Quand le projet de loi qui pénalise d’une amende les clients de prostituées est devenu une réalité, Karen a ajouté ce combat à celui contre les arrêtés municipaux.

Rassemblements, manifestations mais aussi audition par des parlementaires et publication de tribunes, Karen était partout pour porter la parole des « filles de Gerland ». Comme en juillet 2012, devant l’Hôtel de Ville de Lyon.

A l’été 2013, par une chaleur torride, on l’avait interrogée sur le sujet alors qu’elle avait emprunté le camion d’une copine, posé au bord d’une route de Saint-Chamond (Loire). Là encore, elle tirait à boulets rouges.

« On loue une partie de notre corps, pas la totalité »

Logiquement, quand on a décidé de produire un documentaire web sur les prostituées de Gerland (voir plus bas), on a longuement interviewé Karen.

Elle y raconte son rapport au corps, les clients mais aussi les PV et les mises en fourrière. Mais aussi sa première fois.

Elle a débuté dans la prostitution à l’âge de 20 ans, au début des années 80, en commençant à pied sur le trottoir lyonnais. Mais elle n’y est restée que quelques mois, craignant que sa belle-sœur qui l’avait « aidée » ne tombe pour proxénétisme.

Elle a été successivement secrétaire, dirigeante d’entreprise de location de chiens de garde puis secrétaire de direction dans une entreprise de transport.

Durant cette dizaine d’années, elle s’est mariée et a eu des enfants. Elle est revenue à la prostitution à la suite de son divorce.

Elle a ensuite connu toutes les formes de prostitution : les bars à hôtesse, les petites annonces pour des rendez-vous en appartement, puis la camionnette et un peu de trottoir et d’Internet sur la fin.

« On entend que ‘la Suisse, c’est génial, c’est légal’ : le fantasme circule »

A l’été 2013, elle a décidé de tout plaquer à Lyon. Marre des galères d’argent et de la pression policière. Pendant quelques mois, après une courte expérience en « brousse » à Saint-Chamond, elle a tenté l’expérience suisse.

Genève, où la prostitution est réglementée et le métier reconnu, faisait figure d’« eldorado » pour les prostituées lyonnaises. Elle en est revenue désenchantée. Et même si elle avait déclaré qu’elle abandonnait le militantisme en partant en Suisse, Karen a replongé dedans et créé l’Association de défense des travailleuses du sexe (ADTS).

Elle me l’a raconté un après-midi, de retour à Lyon, autour d’un panaché. Je ne savais pas que c’était l’un de mes derniers entretiens avec Karen.

A la cinquantaine bien sonnée, elle était à la croisée des chemins. Elle a levé le pied sur le militantisme tout en continuant à participer au conseil d’administration de Cabiria. Mais elle ne se prostituait plus qu’occasionnellement, un peu en appartement, un peu dans un camion qu’on lui prêtait.

Il y a quatre ans, elle a une nouvelle fois plaqué sa vie lyonnaise pour partir s’installer dans un petit village du Var.

DONNÉES AFFICHÉES –

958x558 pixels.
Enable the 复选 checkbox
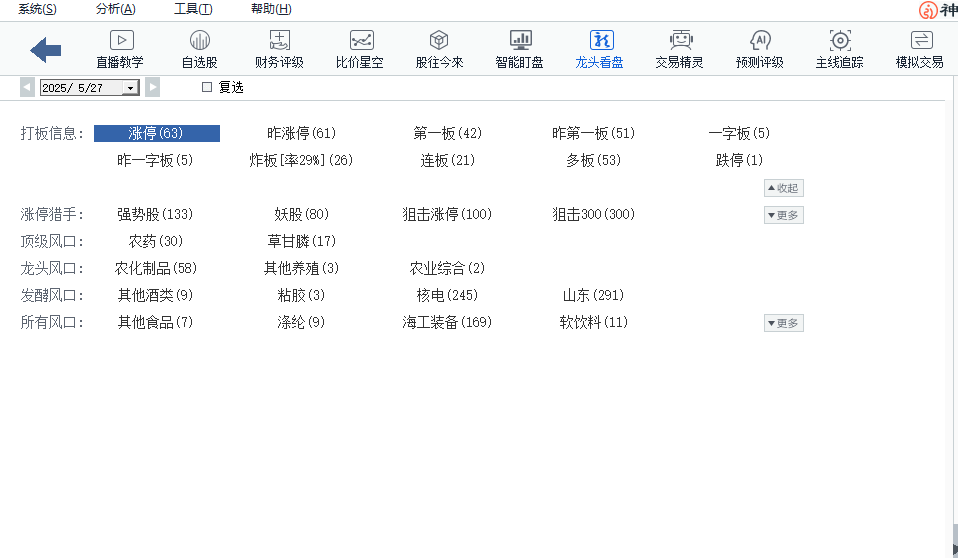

EXERCICES PROPOSÉS –
a. Recopiez le passage de l'extrait sur Karen qui va de « Logiquement, quand on » jusqu'à « de son divorce. ».
b. Résumez en deux phrases l'extrait sur Karen.
c. D'après l'extrait sur Karen, quelle association a-t-elle créée après son expérience en Suisse ?

RÉPONSES PAR EXERCICE –
a.
Logiquement, quand on a décidé de produire un documentaire web sur les prostituées de Gerland (voir plus bas), on a longuement interviewé Karen.

Elle y raconte son rapport au corps, les clients mais aussi les PV et les mises en fourrière. Mais aussi sa première fois.

Elle a débuté dans la prostitution à l’âge de 20 ans, au début des années 80, en commençant à pied sur le trottoir lyonnais. Mais elle n’y est restée que quelques mois, craignant que sa belle-sœur qui l’avait « aidée » ne tombe pour proxénétisme.

Elle a été successivement secrétaire, dirigeante d’entreprise de location de chiens de garde puis secrétaire de direction dans une entreprise de transport.

Durant cette dizaine d’années, elle s’est mariée et a eu des enfants. Elle est revenue à la prostitution à la suite de son divorce.

b. Karen, entrée dans la prostitution à 20 ans au début des années 80 et passée par toutes ses formes, a porté la parole des « filles de Gerland » contre les arrêtés municipaux puis contre l'amende visant les clients. Revenue désenchantée de Genève, elle a créé l'Association de défense des travailleuses du sexe, puis a levé le pied sur le militantisme avant de partir s'installer dans un petit village du Var il y a quatre ans.

c. L'Association de défense des travailleuses du sexe (ADTS).